7) James Murdoch, CEO, 21st Century Fox, $26.4 million
Rupert’s youngest son is a Harvard dropout who started an independent hip-hop label and has invested in everything from Sky News to National Geographic. But he’s also been a savvy leader for his father’s movie studio: 21st Century Fox posted a 7 percent increase in revenue and a 22 percent increase in net income for the most recent quarter, thanks to hit movies like Deadpool along with increased Fox viewership despite the Roger Ailes imbroglio. The famously liberal James is being conservative when it comes to AT&T/Time Warner style M&A deals, however: He said in a recent earnings call that “scale for scale’s sake” didn’t interest him.”
8) Robert Thomson, CEO, News Corp, $11.3 million
The news at the Wall Street Journal is that the news is bad.

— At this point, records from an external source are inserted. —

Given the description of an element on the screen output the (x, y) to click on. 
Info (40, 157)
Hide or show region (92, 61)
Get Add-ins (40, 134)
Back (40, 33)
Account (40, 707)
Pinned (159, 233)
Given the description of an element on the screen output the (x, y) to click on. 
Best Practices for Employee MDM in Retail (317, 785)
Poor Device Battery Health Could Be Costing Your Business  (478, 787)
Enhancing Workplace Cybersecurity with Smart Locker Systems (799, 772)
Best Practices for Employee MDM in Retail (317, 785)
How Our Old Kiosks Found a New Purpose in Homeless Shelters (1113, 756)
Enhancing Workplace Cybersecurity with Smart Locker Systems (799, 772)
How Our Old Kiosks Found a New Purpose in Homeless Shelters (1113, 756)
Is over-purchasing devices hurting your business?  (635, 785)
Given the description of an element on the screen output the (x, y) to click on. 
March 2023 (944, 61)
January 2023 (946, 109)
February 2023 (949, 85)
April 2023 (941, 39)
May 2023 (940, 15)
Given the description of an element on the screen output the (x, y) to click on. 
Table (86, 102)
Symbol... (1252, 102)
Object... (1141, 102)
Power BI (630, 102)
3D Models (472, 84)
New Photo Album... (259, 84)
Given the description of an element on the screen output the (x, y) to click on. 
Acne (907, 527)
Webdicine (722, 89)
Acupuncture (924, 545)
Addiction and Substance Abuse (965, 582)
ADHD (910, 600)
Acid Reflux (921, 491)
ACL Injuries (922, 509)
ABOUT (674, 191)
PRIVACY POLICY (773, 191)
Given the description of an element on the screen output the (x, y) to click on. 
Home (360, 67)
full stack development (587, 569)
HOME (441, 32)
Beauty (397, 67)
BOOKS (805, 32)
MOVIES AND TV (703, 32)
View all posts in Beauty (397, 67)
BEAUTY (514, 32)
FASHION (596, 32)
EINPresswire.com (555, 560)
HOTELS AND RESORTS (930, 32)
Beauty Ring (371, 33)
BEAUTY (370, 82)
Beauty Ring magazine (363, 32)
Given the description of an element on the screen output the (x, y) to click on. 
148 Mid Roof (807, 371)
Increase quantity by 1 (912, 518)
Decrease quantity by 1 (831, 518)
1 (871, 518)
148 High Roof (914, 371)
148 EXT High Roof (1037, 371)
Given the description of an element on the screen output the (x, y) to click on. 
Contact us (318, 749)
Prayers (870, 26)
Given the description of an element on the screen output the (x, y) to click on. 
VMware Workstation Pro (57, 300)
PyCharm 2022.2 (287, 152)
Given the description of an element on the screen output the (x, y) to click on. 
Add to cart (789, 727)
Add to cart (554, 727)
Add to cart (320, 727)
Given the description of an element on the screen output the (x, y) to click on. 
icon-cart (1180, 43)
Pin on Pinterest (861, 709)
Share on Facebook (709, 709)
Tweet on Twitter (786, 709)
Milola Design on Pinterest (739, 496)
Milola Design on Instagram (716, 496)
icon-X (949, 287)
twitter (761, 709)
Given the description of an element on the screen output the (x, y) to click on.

How bad? Last year’s layoffs are being followed by this year’s buyouts, as News Corp, which publishes the Journal, The New York Post and papers in the U.K., Australia and the U.S., is racked by declining advertising and sales. “We are seeing…mayhem in the ad market,” Robert Thomson said earlier this week. And yet Thomson got a modest pay raise, probably because not all is doom and gloom: Digital advertising is on the rise.
9) James Smith, CEO, Thomson Reuters (TRI), $10.7 million
For once, the newsroom isn’t taking the hit. The wire service announced earlier this month it will cut 2,000 jobs, though no journalists will lose their jobs. The Canadian company, headquartered in New York, now reportedly pays Smith an annual salary of $10.7 million, down from $18.8 million in 2012. Despite the challenging market and upcoming staff losses, Reuters’ latest quarterly report projected modest single-digit revenue growth.
10) Mark Thompson, CEO, The New York Times Company, $8.7 million
The newspaper industry still can’t figure out this internet thing. As the Times itself recently reported, spending on newspaper advertising in the United States is projected to fall 11 percent this year, according to the Interpublic Group’s Magna. The Gray Lady, like other newspapers, has announced buyout after buyout and says its newsroom will shrink even more next year. Digital-only subscriptions rose about 16 percent, but digital revenues somehow dropped 7 percent during the same time period. Even in this ill wind, however, Thompson almost doubled his executive pay package to $8.7 million from $4.5 million the previous year.